Bei der Berechnung ist zu beachten, daß in dieser Temperatur zwei Quinten vergrößert (Multiplikation der Quotienten) und drei vermindert vorkommen (Division bei den Quotienten); die Division durch die Zahl 2 ist insgesamt siebenmal notwendig, um die Intervallproportionen innerhalb der Stimmoktave zu halten:

 4/3   x  3/2              :  2  =   1/1     (c)
30/17  x  3/2  x  136/135  :  2  =   4/3     (f)
45/38  x  3/2  :  153/152        =  30/17    (b)
30/19  x  3/2              :  2  =  45/38   (es)
18/17  x  3/2  :  171/170        =  30/19  (gis)
24/17  x  3/2              :  2  =  18/17  (cis)
15/8   x  3/2  x  256/255  :  2  =  24/17  (fis)
 5/4   x  3/2                    =  15/8     (h)
 5/3   x  3/2              :  2  =   5/4     (e)
 9/8   x  3/2  :   81/80         =   5/3     (a)
 3/2   x  3/2              :  2  =   9/8     (d)
 1/1   x  3/2                    =   3/2     (g)

Bis auf die drei Tonstufen „Halbton“, „Ganzton“ und „kleine Terz“ ist die  Temperatur „Reinhard/Bartulus“ identisch mit der von „Ganassi“ (siehe T 29) beschriebenen.

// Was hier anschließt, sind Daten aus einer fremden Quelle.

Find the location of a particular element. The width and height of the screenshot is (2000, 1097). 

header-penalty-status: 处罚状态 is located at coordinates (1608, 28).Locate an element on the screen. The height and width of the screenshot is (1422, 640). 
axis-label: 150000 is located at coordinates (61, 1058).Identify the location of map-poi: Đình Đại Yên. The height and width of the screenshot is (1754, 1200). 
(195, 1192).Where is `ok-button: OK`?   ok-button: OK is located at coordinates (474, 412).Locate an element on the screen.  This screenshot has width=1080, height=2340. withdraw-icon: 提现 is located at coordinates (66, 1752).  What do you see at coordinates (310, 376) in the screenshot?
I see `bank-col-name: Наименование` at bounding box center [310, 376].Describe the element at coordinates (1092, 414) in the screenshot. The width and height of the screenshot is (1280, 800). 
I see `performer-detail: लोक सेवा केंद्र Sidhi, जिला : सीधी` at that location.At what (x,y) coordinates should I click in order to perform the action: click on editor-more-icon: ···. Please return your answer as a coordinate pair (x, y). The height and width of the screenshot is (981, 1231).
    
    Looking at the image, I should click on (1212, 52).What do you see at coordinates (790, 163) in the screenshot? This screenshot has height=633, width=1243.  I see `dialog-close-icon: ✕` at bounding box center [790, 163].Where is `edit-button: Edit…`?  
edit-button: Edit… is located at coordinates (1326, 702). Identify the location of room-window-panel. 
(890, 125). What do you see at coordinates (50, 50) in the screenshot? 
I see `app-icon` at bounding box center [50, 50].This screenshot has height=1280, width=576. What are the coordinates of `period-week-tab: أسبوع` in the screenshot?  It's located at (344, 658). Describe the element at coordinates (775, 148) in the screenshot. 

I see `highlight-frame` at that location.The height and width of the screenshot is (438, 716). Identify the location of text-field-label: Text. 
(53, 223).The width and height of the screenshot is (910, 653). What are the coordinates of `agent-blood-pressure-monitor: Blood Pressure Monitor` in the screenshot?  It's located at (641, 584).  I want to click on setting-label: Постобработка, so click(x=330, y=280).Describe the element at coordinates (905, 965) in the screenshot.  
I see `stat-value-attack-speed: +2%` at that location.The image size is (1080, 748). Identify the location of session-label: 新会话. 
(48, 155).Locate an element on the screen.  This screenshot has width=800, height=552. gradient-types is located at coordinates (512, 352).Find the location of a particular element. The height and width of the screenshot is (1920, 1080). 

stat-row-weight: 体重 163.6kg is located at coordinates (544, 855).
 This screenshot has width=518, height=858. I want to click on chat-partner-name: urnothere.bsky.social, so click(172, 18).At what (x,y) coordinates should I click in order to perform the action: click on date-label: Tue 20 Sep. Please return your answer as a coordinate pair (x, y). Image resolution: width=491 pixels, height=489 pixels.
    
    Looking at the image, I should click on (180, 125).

>Dem damaligen Zeitgeist entsprechend bildet die Grundlage aller Theorien das geozentrische Weltbild des Ptolemaios (zitiert nach RATTE, Seite 276). Den sieben Planeten, die sich in von Gott wohl proportionierten Bahnabständen von der Erde aufwärts gegen die Höhe des Himmels bewegen, werden die sieben Töne der Oktave zugeordnet. Der Ton E entspricht der Erde, dem Zentrum des Systems. Folglich muss E auch der Zentralton des Tonsystems sein...

Zur Berechnung der Stimmung ... teilt er die gesamte Länge der Saite in 48 gleiche Teile und weist jedem der 36 Töne eine Maßzahl zu.<

Ein "Catalogus tonorum & semitonorum" (Seite 277) nennt die oben gezeigten Halbtonverhältnisse.

Die beiden Verkleinerungs-Tonintervalle 153/152 und 171/170 haben zusammen die Größe des syntonischen Kommas 81/80, die beiden Intervalle 136/135 und 256/255 zusammen die Größe des Diaschismas 2048/2025.

Deshalb kann man die Temperaturen T 29, T 30 und T 126 als "nach demselben Prinzip konstruiert, jedoch modifiziert" im Zusammenhang mit der Temperatur "Die natürlich-harmonische Terzenstimmung" (T 25) sehen.